Coralie est pleine de bonne volonté, et pas très bien secondée, « T’as dit quoi ? ». Je lui commande un confit de canard à douze euros quatre-vingts avec un quart de vin rouge à quatre euros. « Je vais vous apprêter ça », me dit-elle. Je dois réclamer à son second la carafe d’eau qui ailleurs arrive dès qu’on s’assoit.
Ce confit de canard est correct et les frites excellentes. Un couple et ses filles jumelles de huit ans s’installent à la table voisine, puis un homme seul arrive qui dit être un peu pressé (il n’a pas choisi le bon endroit).
-La pression, c’est pour monsieur je suppose, dit le second en apportant les boissons à la famille.
-Eh bien, non ! lui répond la mère des jumelles.
La carte de Chez Coralie annonce divers choix de desserts mais en réalité il n’y en a que deux, le flan ou la glace. Je prends deux boules framboise rhum raisin sans chantilly dont j’ignore le prix. Le café n’est qu’un euro vingt.
Avant de payer je vais aux toilettes. A leurs murs figurent des plaisanteries beaufs que je ne m’attendais pas à voir là. Ce qui ne m’étonne pas, c’est qu’elles soient d’une propreté relative.
Je retourne à Brive pour la dernière fois, avec un train venant de Paris, précis à la minute près comme quasiment tous ceux circulant dans la région, une ville dont j’aurai assez peu parcouru les rues. Je ne pense pas que j’y reviendrai et cela ne me chagrine pas.

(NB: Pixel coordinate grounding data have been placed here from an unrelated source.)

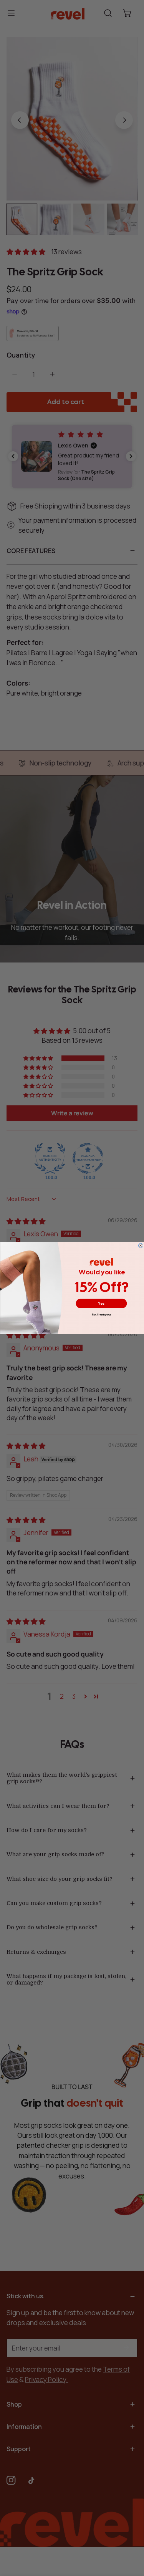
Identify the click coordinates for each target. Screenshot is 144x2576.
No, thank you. (101, 1314)
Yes (101, 1303)
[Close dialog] (140, 1245)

Pas de guinguette au FMR, constaté-je à l’arrivée, la faute au Covid.
                                                                *
Plus qu’à une perle, Uzerche me fait penser à une grosse bagouse surchargée.
                                                                *
La Médiathèque d’Uzerche a pour nom Simone de Beauvoir car celle-ci, jeune fille, passait ses vacances à côté, dans la propriété familiale de Meyrignac à Saint Ybard. J’ai lu récemment Simone de Beauvoir Romantique en Corrèze de François Soustre (Descartes et Cie), trouvé un euro chez Book-Off, plus intéressant par les photos d’elle à cet âge que par le texte. Dans les Mémoires d’une jeune fille rangée, Simone écrit : Mon grand-père s’était retiré près d’Uzerche, dans une propriété achetée par son père. Je n’imaginais pas qu’il existait sur terre aucun endroit plus agréable à habiter.